* [必要な作業]:
#1 映画『ひまわり』の感想文によると、アントニオが送られたのはどこの戦線か。
#2 映画『ひまわり』の感想文を、最後の文の後から書き継げ。

* [文書の抜粋]:
━━━━━━━━
▶戦後80年に観た『ひまわり』(高25期 廣瀬隆夫)

戦後80年という節目のせいか、最近はテレビで戦争映画がよく放映されています。YouTubeで断片的に目にしたことのあった『ひまわり』も、通しで観たいと思っていた一本でした。今回、TVKで放送されたものを録画し、ようやくじっくり味わうことができました。

第二次世界大戦中、ナポリに住む若い女性ジョバンナ(ソフィア・ローレン)は、陽気で自由奔放なアントニオ(マルチェロ・マストロヤンニ)と恋に落ち、結婚します。ところが戦況が悪化し、アントニオはソ連戦線へ送られてしまいます。戦後になっても彼は帰らず、ジョバンナは夫が生きていることを信じて極寒のソ連へ渡ります。兵士たちが眠っていると言われているひまわり畑の広がる地で、ついにアントニオの消息を探し当てます。しかし、彼は現地の美しい女性マーシャ(リュドミラ・サベリーエワ)と家庭を築き、子どもまで授かっていたのです。

すべてを悟ったジョバンナは、深い悲しみを胸にイタリアへ戻り、やがて別の男性と家庭を持ちます。ラストのシーンで、ナポリの駅でジョバンナとアントニオは再会します。再会の場面で二人の心が通じ合っても、もう元には戻れません。戦争は、愛までも奪ってしまうのです。二人は静かに別々の道を選びます。

ストーリー自体はシンプルです。しかし、ヘンリー・マンシーニの心を打つ悲しいメロディーに乗せて映し出される映像の数々──果てしなく続くウクライナのひまわり畑、凍りつく戦場、そしてナポリのまばゆい陽光とその対比が胸を突きます。ソフィア・ローレンの演技は圧倒的で、美しさと同時に、愛に突き動かされる女の情念の怖さすら感じさせます。あまりに強いその眼差しに、もし彼女を連れ合いに持ったら、幸せなのか、それとも恐ろしいのか、そんな思いさえよぎります。

「戦争さえなければ」という思いが、ラストシーンの余韻とともに胸に迫ります。『ひまわり』は、半世紀以上前の映画ですが、戦後80年を迎えた今だからこそ、改めて観る価値のある映画だと感じました。
━━━━━━━━
* [提供データ]:
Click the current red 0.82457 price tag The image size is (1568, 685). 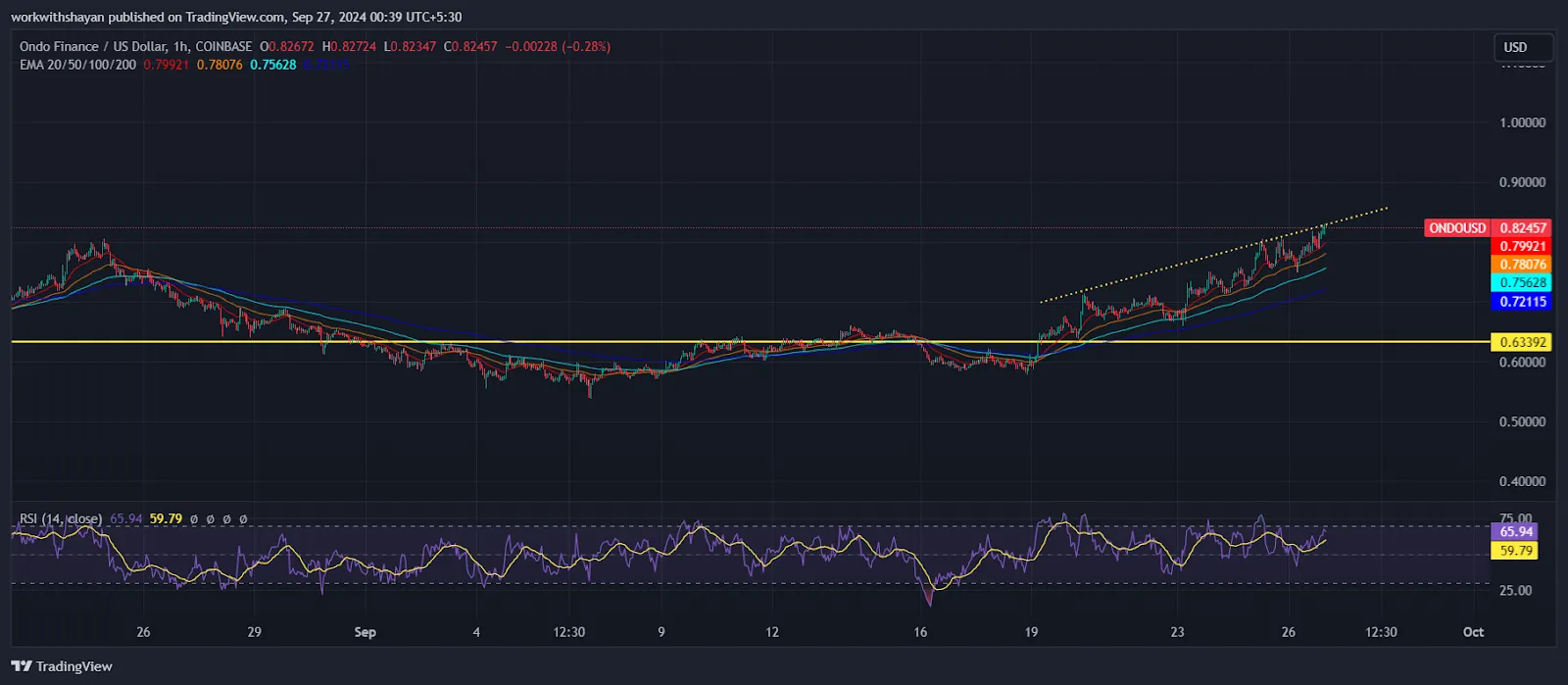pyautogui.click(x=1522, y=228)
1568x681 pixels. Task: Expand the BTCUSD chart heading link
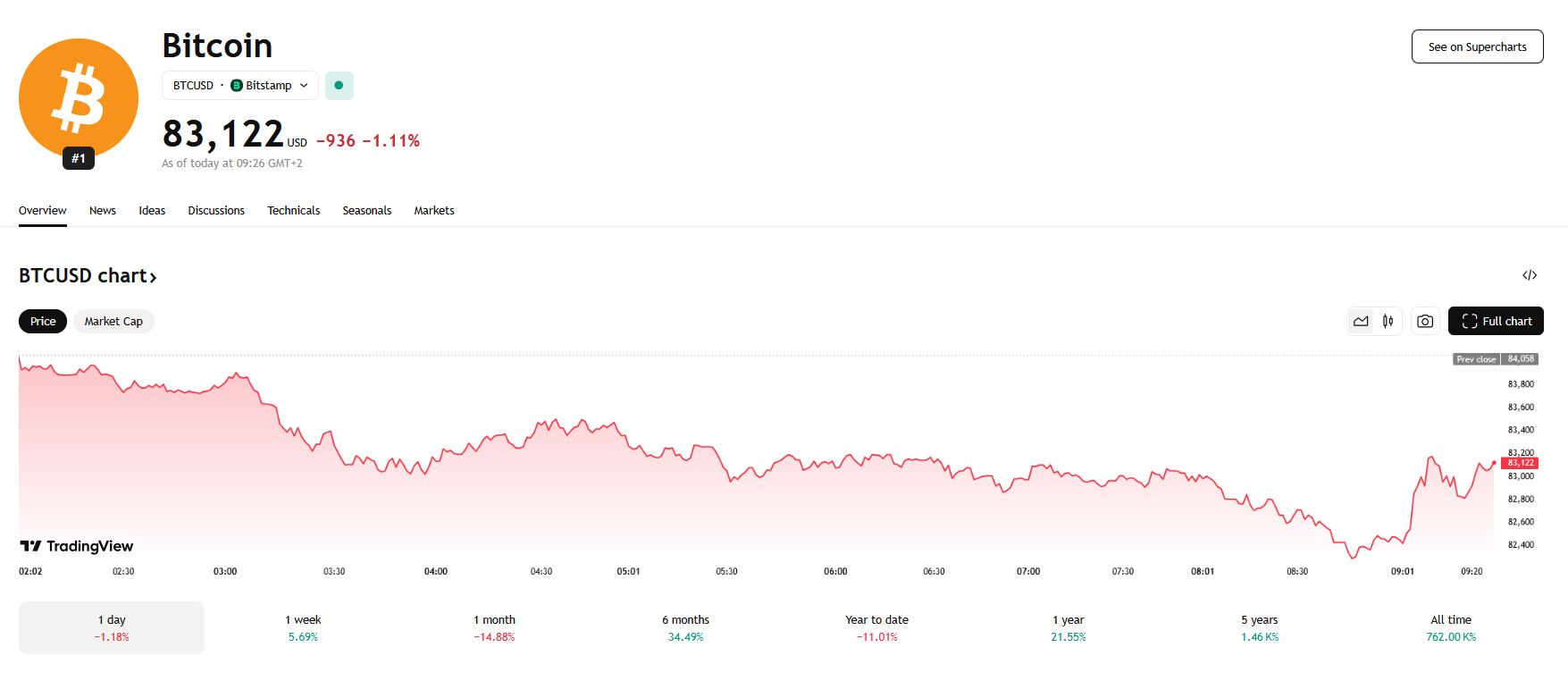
━━━━━━━━
* [各課題の解答]:
#1 ソ連戦線である。

#2
【ひまわりのギター演奏 by 福田進一】
https://www.youtube.com/watch?v=eKFmMyWuR5U&t=2s

▶戦後80年に観た『ひまわり』(高25期 廣瀬隆夫)” に対して2件のコメントがあります。

  1. 高橋克己 より:

    映画「ひまわり」のストーリーと似た悲話が、先の大戦で日本が負けるまでの約50年間日本だった台湾にもあるので紹介します。
    大東亜戦争には台湾人の軍人・軍属が207,183人が召応、うち30,304人が戦死し、その約1割が原住民でした。そうした一人に、高砂義勇隊としてインドネシアのモロタイ島で戦い、終戦を知らないまま1974年12月まで深いジャングルで過ごしたアミ族名スニヨンこと中村輝夫がいます。
    同じ様に終戦後もそれを知らずに戦地で隠れ暮していた方に、グアムから72年1月に帰還した横井正一や74年3月にフィリピンのルバング島から帰還した小野田寛郎がいます。この両名は後に結婚し、共に90歳を超える長寿を幸福裡に全うしました。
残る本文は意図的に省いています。